不管是賀一鳴,還是老成持重的張仲巹等人,都看不出這件東西究竟為何會如此吸引着寶豬。

只是,在看到了寶豬的動作之後,除了那位依舊是懵懂無知的燒水老頭子之外,其餘人都明白,這東西的歸屬權恐怕是要換人了。

金戰役和張仲巹對望了一眼,雖然他們也很想獲得這不知用途的火爐。但是他們卻更加清楚,若是在寶豬的面前扮演攔路虎的角色,那麼肯定會大大的得罪這隻神奇的靈獸。為了一件不知來歷的火爐,這似乎是有些得不償失。

所以他們立即決定,放棄了這個看上去並不起眼的火爐。

畢竟,靈霄寶殿的寶庫之中,也有着許多類似的東西。他們的家底之豐厚,也同樣不是賀一鳴能夠想像的。

賀一鳴收回了目光,突地笑着對燒水的老頭子道:“老闆,敢問高姓大名。”

老頭子怔了怔,道:“高大名。”

賀一鳴微愣,心中哭笑不得,這個名字倒是有趣的很。

“高老闆。你這隻火爐從何而來?”

老頭子微微的彎着腰,竟然不敢與賀一鳴對視,他想了片刻,呢喃着道:“大人,小老兒在三十年前就接手了這個烹茶的小廟,那時候這東西已經在這裡了。”他突地一拍腦門,道:“大人您不問,小老兒還想不起來,如今卻想起,這個火爐確實有些古怪。”

賀一鳴等人互視一眼,心中頗為激動,難道在無意間真的發現了什麼天地至寶。

“高老闆,這有什麼稀奇的地方?”

高大名顯然是第一次與大人物和顏悅色的說話,一開始還有些磕磕碰碰,但是到了這時候,他就已經利索了許多。

“大人,我們這裡時而有客人進出,火爐上的東西一隔着就是一整天。若是換作一般的火爐,早就報廢了。而這東西卻用了幾十年依舊是沒有任何破損,所以它肯定有古怪。”高大名認真的說道。

賀一鳴等人面面相覷,均是有着哭笑不得的感覺。

若是燒茶燒個幾十年的就會報廢,那這東西又豈會被寶豬如此在意。

微微搖頭,賀一鳴道:“高老闆,實不相瞞,我們的這隻寵物對你的火爐十分感興趣,想要將之買下,不知你意下如何?”

高大名毫不猶豫的道:“幾位大人既然對這小玩意有意。只管拿去就是,小老兒絕無二話,只是今日小老兒再也拿不出熱茶來侍奉眾位大人了。”

他的心中雖然有些兒不舍,但是他活了幾十年,更是見識了這些人適才的那種凶神惡煞般的肆無忌憚的殺人手段,哪裡還敢有絲毫的違逆想法。

賀一鳴伸手在懷中一摸,微微一怔,臉上不由地浮起了一絲尷尬的笑容。

張仲巹何等精明之人,一見賀一鳴的表情,立即猜到了其中的緣故,他大笑一聲,道:“費闐崞。”

小廟中雙手侍立,連一口大氣也不敢出的費闐崞聞言立即是踏上了一步,他伸手又一次的掏出了一根金條,雙手捧着交到了高大名的手上。

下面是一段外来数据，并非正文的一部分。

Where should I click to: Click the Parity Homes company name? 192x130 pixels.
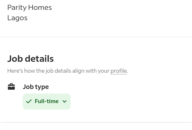[30, 7]
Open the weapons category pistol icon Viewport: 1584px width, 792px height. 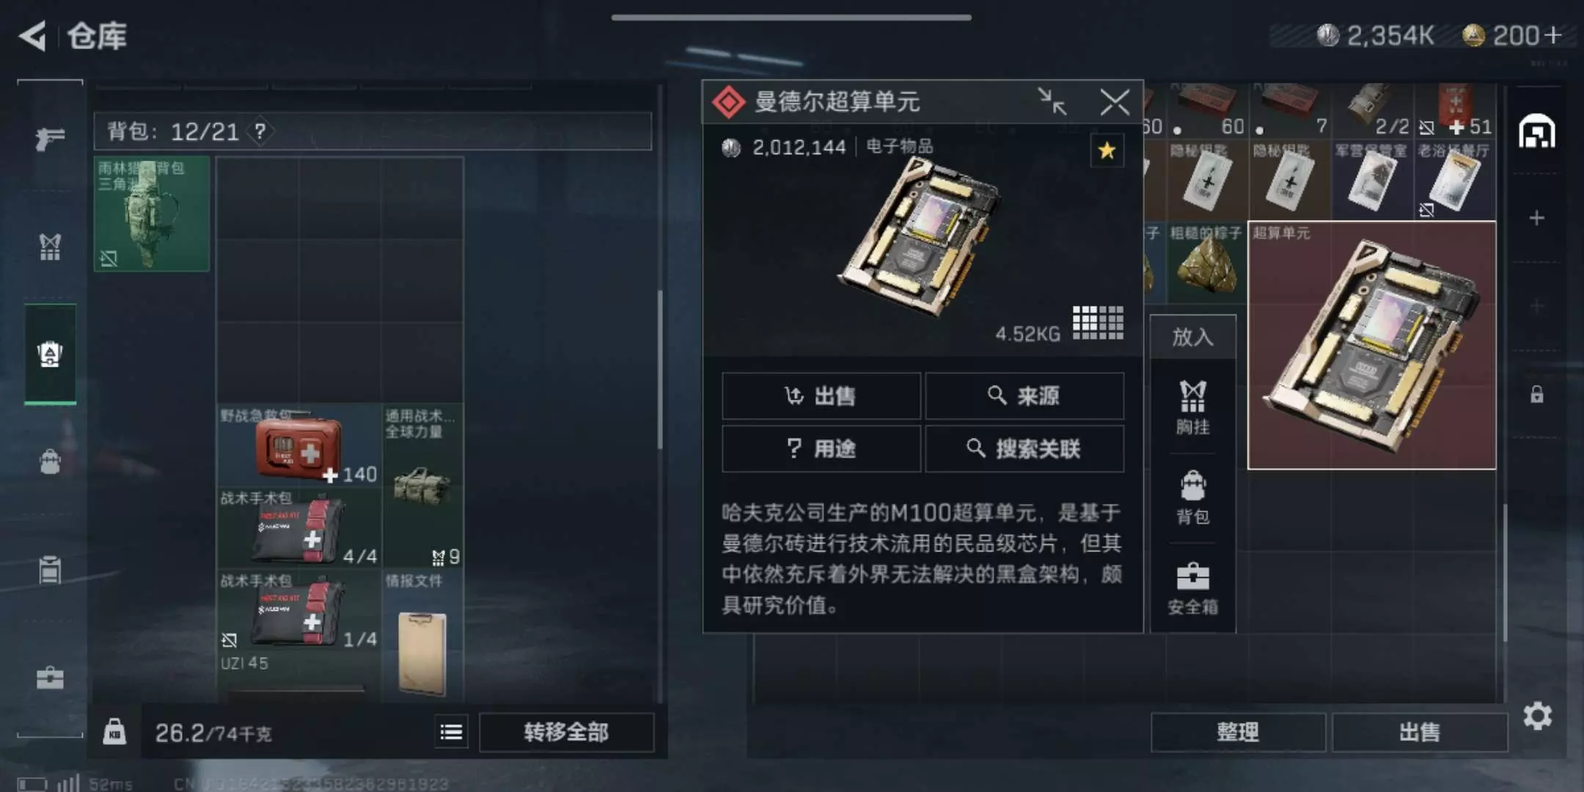tap(50, 138)
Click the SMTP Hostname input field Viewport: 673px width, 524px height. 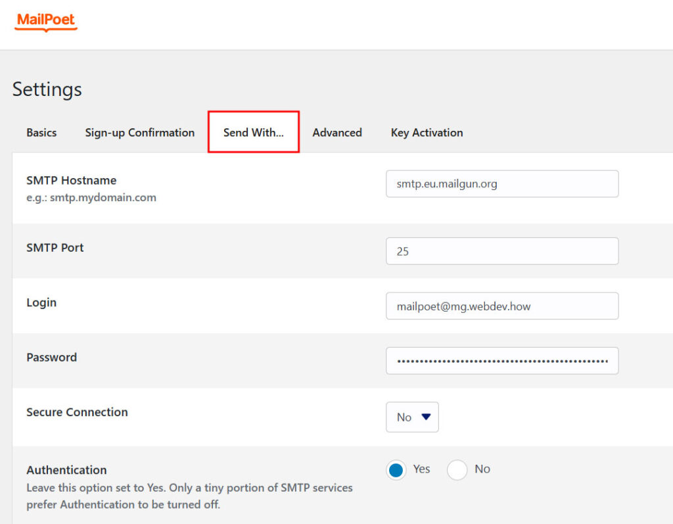501,183
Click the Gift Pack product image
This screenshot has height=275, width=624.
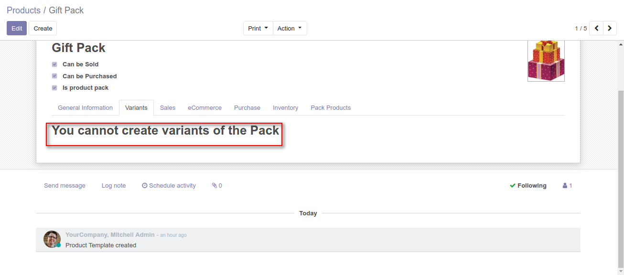[x=546, y=61]
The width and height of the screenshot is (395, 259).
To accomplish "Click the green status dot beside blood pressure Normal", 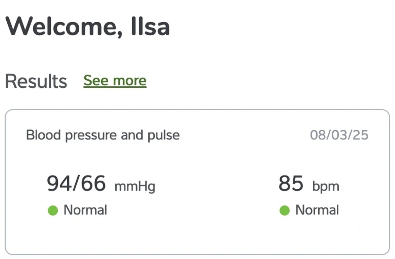I will (x=53, y=211).
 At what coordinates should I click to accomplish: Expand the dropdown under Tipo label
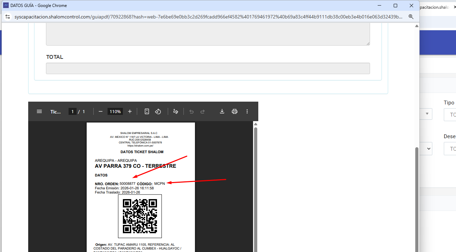click(450, 115)
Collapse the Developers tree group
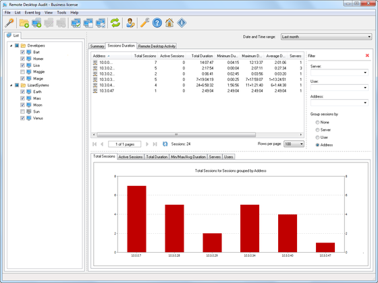The height and width of the screenshot is (283, 378). [x=11, y=46]
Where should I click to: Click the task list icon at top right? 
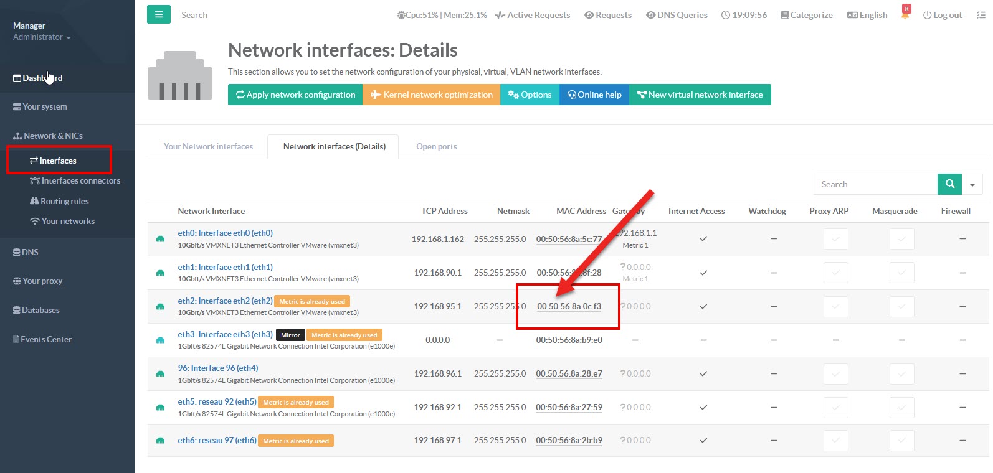click(981, 15)
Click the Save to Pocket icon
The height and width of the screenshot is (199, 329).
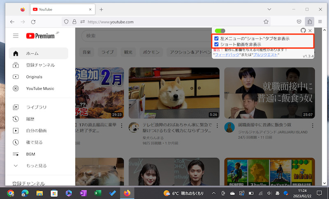[x=298, y=21]

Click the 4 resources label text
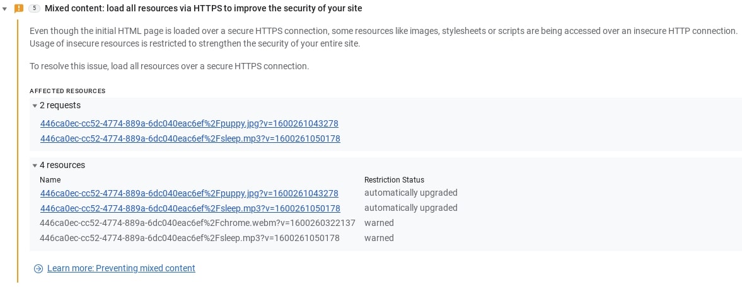point(62,166)
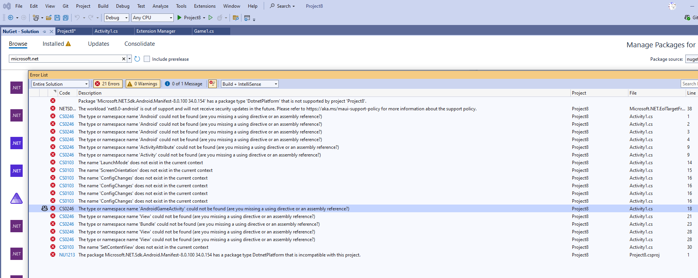This screenshot has height=278, width=698.
Task: Click the Open File folder icon
Action: click(x=49, y=18)
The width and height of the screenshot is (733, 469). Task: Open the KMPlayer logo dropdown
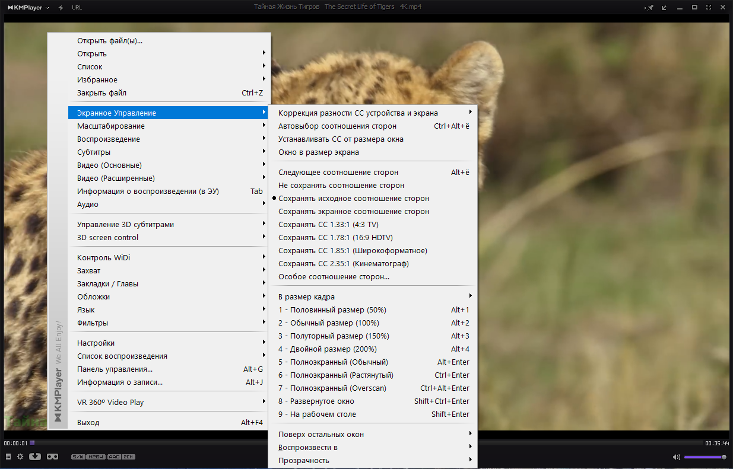click(x=28, y=8)
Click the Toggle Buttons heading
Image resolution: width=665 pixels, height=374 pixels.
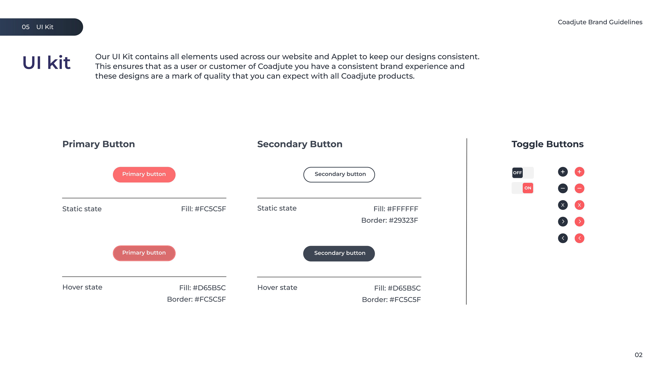pyautogui.click(x=547, y=144)
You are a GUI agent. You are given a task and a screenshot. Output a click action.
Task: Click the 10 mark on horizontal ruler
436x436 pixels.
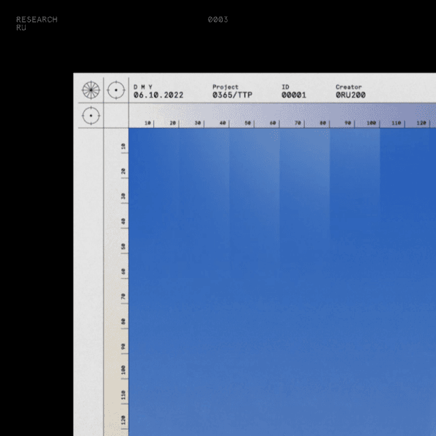point(149,123)
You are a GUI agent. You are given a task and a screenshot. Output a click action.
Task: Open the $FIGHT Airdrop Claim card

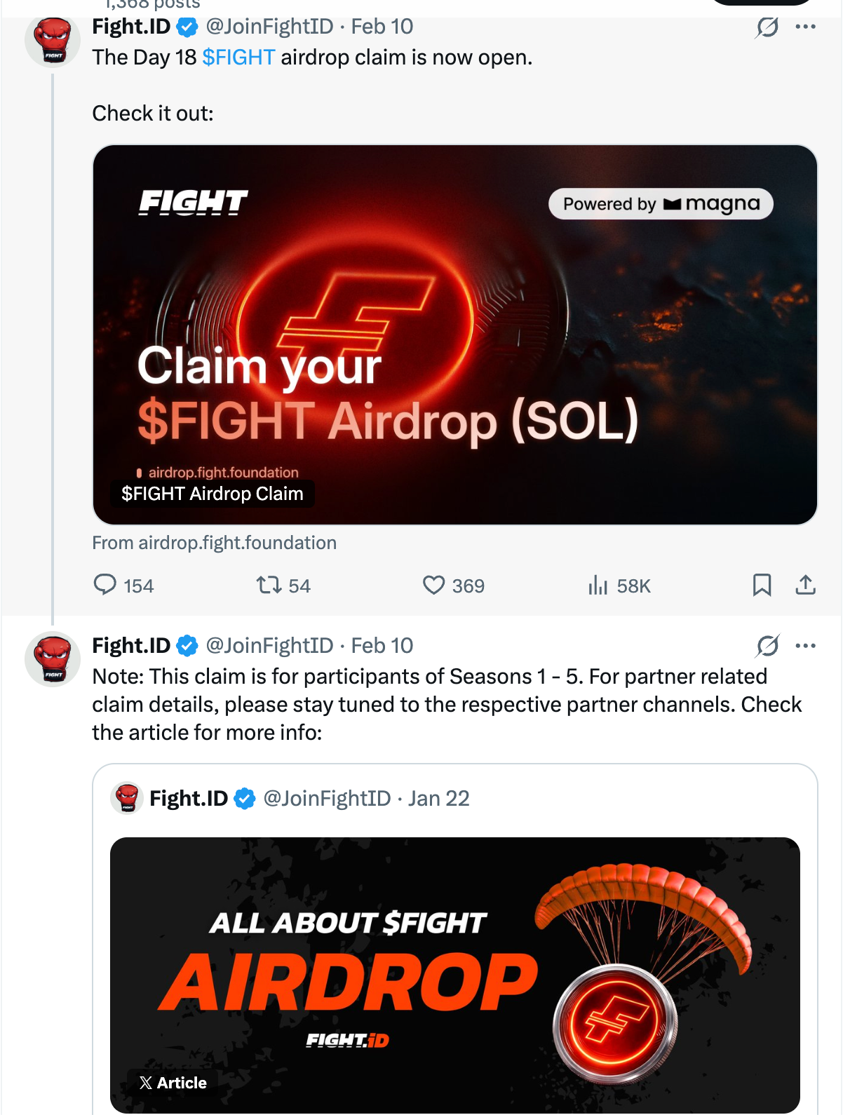[454, 335]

高大名的眼皮子急驟的跳動了幾下,雖然在賀一鳴等人提及這隻火爐的時候,他已經是心中有數了。但卻並沒有想到,這些人並沒有強行搶奪,反而是贈送了如此之大的一塊金條。

他的雙手微微顫抖着,心中猶豫的厲害。

眼前這些人可都是一些殺人不眨眼的主兒,能收他們的錢么?

賀一鳴向著張仲巹微微一笑。這隻火爐既然是寶豬發現的,那麼無論如何,最終都應該是歸其所有。

至於費闐崞拿出來的那根金條,在他們的眼中,這根本就不算什麼,任誰也不會放在心上了。

此時看着高老頭捧着金條雙目放光,但卻是忐忑不安的模樣,賀一鳴搖了搖頭,看看屋外大雨已經停歇,道:“張兄,金兄,我們也可以上路了。”

張仲巹二人相繼點頭,賀一鳴伸手將寶豬拽了起來,另一隻手虛空一引,頓時將火爐中的木材等東西拋了出去。這些東西在剛剛下過了暴雨的地面上打了幾個滾,就混入了泥土之中,並不會因此而引起什麼火災。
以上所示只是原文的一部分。